Les médias ne se contentent pas seulement de faire leur métier de " reporter ", ils ne sont pas de simples " rapporteurs " d'événements, ils peuvent en être aussi les acteurs.

a) Un effet de mobilisation

Pierre Bourdieu démontre sur le plan théorique cette interaction entre médias et réalité. " Les dangers politiques qui sont inhérents à l'usage ordinaire de la télévision, tiennent au fait que l'image a cette particularité qu'elle peut produire ce que les critiques littéraires appellent l'effet de réel, elle peut faire voir et faire croire à ce qu'elle fait voir. Cette puissance d'évocation a des effets de mobilisation.

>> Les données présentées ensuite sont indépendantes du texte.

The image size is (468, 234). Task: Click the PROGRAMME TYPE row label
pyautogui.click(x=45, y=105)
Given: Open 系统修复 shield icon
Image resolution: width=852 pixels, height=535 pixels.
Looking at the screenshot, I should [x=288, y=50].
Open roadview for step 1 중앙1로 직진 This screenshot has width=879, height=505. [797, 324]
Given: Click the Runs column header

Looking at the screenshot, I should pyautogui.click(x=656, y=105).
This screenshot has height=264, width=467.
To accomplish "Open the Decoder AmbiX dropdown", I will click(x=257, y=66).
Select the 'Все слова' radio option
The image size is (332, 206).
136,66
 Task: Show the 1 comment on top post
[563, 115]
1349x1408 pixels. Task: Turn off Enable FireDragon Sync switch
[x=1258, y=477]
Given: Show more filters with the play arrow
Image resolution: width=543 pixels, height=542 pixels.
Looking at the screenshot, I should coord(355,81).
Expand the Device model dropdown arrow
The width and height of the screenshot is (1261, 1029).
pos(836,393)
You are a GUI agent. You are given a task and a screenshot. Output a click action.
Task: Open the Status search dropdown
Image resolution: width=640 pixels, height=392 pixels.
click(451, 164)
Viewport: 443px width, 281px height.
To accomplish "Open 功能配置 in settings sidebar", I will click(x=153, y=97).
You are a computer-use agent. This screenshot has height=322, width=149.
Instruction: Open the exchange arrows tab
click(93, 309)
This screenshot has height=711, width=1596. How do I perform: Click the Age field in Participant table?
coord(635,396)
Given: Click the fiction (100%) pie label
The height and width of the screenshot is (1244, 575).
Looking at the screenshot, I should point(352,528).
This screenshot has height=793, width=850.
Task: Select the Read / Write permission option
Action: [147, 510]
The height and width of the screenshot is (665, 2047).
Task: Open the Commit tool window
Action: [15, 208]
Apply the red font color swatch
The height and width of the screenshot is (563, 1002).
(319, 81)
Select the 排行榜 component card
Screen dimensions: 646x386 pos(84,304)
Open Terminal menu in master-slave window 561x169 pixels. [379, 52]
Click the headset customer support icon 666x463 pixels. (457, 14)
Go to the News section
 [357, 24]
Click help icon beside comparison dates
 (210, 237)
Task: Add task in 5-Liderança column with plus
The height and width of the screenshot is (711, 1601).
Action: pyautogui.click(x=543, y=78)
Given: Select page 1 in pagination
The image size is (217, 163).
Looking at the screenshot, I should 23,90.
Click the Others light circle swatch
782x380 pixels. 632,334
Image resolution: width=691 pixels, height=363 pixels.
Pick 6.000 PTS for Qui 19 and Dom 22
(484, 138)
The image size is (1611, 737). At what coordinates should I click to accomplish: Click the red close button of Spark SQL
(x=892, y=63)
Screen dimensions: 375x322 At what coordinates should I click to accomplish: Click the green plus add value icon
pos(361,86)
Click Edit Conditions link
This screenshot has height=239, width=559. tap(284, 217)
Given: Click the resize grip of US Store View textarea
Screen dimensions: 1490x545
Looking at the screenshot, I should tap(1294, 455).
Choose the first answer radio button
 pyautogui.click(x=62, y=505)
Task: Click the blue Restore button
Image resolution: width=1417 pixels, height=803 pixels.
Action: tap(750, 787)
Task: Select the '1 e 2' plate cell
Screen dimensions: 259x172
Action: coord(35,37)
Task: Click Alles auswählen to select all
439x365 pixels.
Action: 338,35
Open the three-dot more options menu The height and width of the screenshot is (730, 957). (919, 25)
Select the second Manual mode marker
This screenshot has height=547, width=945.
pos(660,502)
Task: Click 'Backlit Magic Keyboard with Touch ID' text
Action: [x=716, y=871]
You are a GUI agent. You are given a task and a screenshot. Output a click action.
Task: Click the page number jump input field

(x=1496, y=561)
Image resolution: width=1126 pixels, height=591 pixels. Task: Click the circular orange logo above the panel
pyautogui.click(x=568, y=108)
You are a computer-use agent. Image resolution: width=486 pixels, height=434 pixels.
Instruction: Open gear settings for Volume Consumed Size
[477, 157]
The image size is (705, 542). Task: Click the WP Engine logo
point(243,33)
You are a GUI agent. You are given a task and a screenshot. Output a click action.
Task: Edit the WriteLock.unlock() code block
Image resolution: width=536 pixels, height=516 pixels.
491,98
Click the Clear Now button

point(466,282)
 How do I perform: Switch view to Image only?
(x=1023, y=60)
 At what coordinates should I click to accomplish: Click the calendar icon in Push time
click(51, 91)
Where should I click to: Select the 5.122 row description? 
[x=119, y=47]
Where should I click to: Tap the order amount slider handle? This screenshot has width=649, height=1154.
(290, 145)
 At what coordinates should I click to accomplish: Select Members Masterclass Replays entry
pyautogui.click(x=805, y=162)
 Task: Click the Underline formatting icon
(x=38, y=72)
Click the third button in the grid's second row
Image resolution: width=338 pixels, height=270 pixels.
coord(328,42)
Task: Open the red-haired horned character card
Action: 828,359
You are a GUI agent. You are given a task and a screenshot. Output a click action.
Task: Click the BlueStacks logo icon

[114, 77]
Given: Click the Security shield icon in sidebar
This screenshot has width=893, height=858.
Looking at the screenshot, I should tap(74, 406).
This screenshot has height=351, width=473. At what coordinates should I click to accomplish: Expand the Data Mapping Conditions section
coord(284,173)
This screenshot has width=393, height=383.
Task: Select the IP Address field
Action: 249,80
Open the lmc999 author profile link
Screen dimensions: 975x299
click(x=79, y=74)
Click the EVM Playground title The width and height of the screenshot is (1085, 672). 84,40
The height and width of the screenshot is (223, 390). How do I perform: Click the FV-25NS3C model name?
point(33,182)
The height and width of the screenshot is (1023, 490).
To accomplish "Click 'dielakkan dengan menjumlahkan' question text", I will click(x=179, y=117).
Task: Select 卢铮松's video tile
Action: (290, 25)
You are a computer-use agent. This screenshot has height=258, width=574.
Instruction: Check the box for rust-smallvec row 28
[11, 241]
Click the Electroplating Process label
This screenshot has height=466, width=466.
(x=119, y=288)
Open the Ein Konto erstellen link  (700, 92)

Elle peut faire exister des idées ou des représentations, mais aussi des groupes.

Autre exemple [qu'il] emprunte à Patrick Champagne, celui de la grève des lycéens de 1986, où l'on voit comment des journalistes peuvent, en toute bonne foi, en toute naïveté, en se laissant conduire par ce qui les intéresse, leurs présupposés, leurs catégories de perception et d'appréciation, leurs attentes inconscientes, produire des effets de réels et des effets dans le réel, effets qui ne sont voulus par personne et qui, en certains cas, peuvent être catastrophiques.

Les journalistes avaient en tête mai 1968 et la peur de rater un nouveau 68. On a affaire à des adolescents pas très politisés qui ne savent pas trop quoi dire, alors on suscite des porte-parole (sans doute parmi les plus politisés d'entre eux) et on les prend au sérieux et les porte-parole se prennent au sérieux. Et, de fil en aiguille, la télévision qui prétend être un instrument d'enregistrement, devient instrument de création de réalité. On va de plus en plus vers des univers où le monde social est décrit-prescrit par la télévision. La télévision devient l'arbitre de l'accès à l'existence sociale et politique".


Les phénomènes de violence sont très caractéristiques de ce type d'interaction. On ne peut pas dire que les médias inventent mais ils amplifient. Dès lors que l'information circule, elle génère des effets qu'on ne peut contrôler. C'est un tout. On a pu soutenir que les manifestations de Mai 68 n'auraient jamais pris une forme aussi virulente sans les transistors dont étaient équipés les étudiants, et que les radios périphériques, débordées, avaient fait couvrir l'événement par des commentateurs sportifs, plus habitués aux descentes de rugby qu'aux charges policières.